Collected data:
+++

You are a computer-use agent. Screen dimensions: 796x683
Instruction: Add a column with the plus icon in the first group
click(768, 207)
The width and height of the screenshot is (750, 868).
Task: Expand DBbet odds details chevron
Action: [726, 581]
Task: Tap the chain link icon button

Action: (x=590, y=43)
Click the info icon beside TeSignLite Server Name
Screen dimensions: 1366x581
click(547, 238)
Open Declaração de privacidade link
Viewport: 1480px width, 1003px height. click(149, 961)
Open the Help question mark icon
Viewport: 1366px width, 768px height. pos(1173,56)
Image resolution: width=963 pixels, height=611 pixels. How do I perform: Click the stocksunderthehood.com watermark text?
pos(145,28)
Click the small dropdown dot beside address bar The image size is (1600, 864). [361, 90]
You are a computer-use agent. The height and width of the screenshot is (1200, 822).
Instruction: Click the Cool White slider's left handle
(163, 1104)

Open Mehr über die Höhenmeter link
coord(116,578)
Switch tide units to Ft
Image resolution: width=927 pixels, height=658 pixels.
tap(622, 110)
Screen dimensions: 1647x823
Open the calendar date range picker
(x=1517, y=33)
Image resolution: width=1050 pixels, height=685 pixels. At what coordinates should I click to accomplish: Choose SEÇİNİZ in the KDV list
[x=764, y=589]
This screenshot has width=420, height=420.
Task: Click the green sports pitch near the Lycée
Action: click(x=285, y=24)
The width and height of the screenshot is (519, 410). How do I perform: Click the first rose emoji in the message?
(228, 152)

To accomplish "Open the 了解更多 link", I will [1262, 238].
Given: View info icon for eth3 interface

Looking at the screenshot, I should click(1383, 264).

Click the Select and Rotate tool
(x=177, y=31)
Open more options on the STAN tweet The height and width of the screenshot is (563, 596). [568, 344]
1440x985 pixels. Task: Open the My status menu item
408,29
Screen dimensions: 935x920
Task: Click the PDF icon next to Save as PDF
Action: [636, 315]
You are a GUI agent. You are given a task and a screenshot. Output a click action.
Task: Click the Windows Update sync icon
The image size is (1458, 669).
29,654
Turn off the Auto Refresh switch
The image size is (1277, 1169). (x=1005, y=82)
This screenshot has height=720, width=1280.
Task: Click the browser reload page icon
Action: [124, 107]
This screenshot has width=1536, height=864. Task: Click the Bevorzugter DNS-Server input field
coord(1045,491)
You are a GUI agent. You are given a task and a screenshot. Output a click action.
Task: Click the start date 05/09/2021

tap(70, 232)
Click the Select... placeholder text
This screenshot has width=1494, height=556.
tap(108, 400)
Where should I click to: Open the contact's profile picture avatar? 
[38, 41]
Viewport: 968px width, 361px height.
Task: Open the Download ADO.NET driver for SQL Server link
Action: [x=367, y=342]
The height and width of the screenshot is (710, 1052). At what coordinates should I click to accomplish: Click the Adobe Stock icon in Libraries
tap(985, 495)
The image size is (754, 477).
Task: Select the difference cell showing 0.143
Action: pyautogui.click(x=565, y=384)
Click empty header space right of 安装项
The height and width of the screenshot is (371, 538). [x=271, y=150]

+++

> REQUIRED WORK:
Would you return all of the data exactly as it stands above?

> RESPONSE TO THIS TASK:
You are a computer-use agent. Screen dimensions: 796x683
Instruction: Add a column with the plus icon in the first group
click(768, 207)
The width and height of the screenshot is (750, 868).
Task: Expand DBbet odds details chevron
Action: [726, 581]
Task: Tap the chain link icon button

Action: (x=590, y=43)
Click the info icon beside TeSignLite Server Name
Screen dimensions: 1366x581
click(547, 238)
Open Declaração de privacidade link
Viewport: 1480px width, 1003px height. click(149, 961)
Open the Help question mark icon
Viewport: 1366px width, 768px height. pos(1173,56)
Image resolution: width=963 pixels, height=611 pixels. How do I perform: Click the stocksunderthehood.com watermark text?
pos(145,28)
Click the small dropdown dot beside address bar The image size is (1600, 864). [361, 90]
You are a computer-use agent. The height and width of the screenshot is (1200, 822).
Instruction: Click the Cool White slider's left handle
(163, 1104)

Open Mehr über die Höhenmeter link
coord(116,578)
Switch tide units to Ft
Image resolution: width=927 pixels, height=658 pixels.
tap(622, 110)
Screen dimensions: 1647x823
Open the calendar date range picker
(x=1517, y=33)
Image resolution: width=1050 pixels, height=685 pixels. At what coordinates should I click to accomplish: Choose SEÇİNİZ in the KDV list
[x=764, y=589]
This screenshot has width=420, height=420.
Task: Click the green sports pitch near the Lycée
Action: click(x=285, y=24)
The width and height of the screenshot is (519, 410). How do I perform: Click the first rose emoji in the message?
(228, 152)

To accomplish "Open the 了解更多 link", I will [1262, 238].
Given: View info icon for eth3 interface

Looking at the screenshot, I should click(1383, 264).

Click the Select and Rotate tool
(x=177, y=31)
Open more options on the STAN tweet The height and width of the screenshot is (563, 596). [568, 344]
1440x985 pixels. Task: Open the My status menu item
408,29
Screen dimensions: 935x920
Task: Click the PDF icon next to Save as PDF
Action: [636, 315]
You are a GUI agent. You are given a task and a screenshot. Output a click action.
Task: Click the Windows Update sync icon
The image size is (1458, 669).
29,654
Turn off the Auto Refresh switch
The image size is (1277, 1169). (x=1005, y=82)
This screenshot has height=720, width=1280.
Task: Click the browser reload page icon
Action: [124, 107]
This screenshot has width=1536, height=864. Task: Click the Bevorzugter DNS-Server input field
coord(1045,491)
You are a GUI agent. You are given a task and a screenshot. Output a click action.
Task: Click the start date 05/09/2021

tap(70, 232)
Click the Select... placeholder text
This screenshot has width=1494, height=556.
tap(108, 400)
Where should I click to: Open the contact's profile picture avatar? 
[38, 41]
Viewport: 968px width, 361px height.
Task: Open the Download ADO.NET driver for SQL Server link
Action: [x=367, y=342]
The height and width of the screenshot is (710, 1052). At what coordinates should I click to accomplish: Click the Adobe Stock icon in Libraries
tap(985, 495)
The image size is (754, 477).
Task: Select the difference cell showing 0.143
Action: pyautogui.click(x=565, y=384)
Click empty header space right of 安装项
The height and width of the screenshot is (371, 538). [x=271, y=150]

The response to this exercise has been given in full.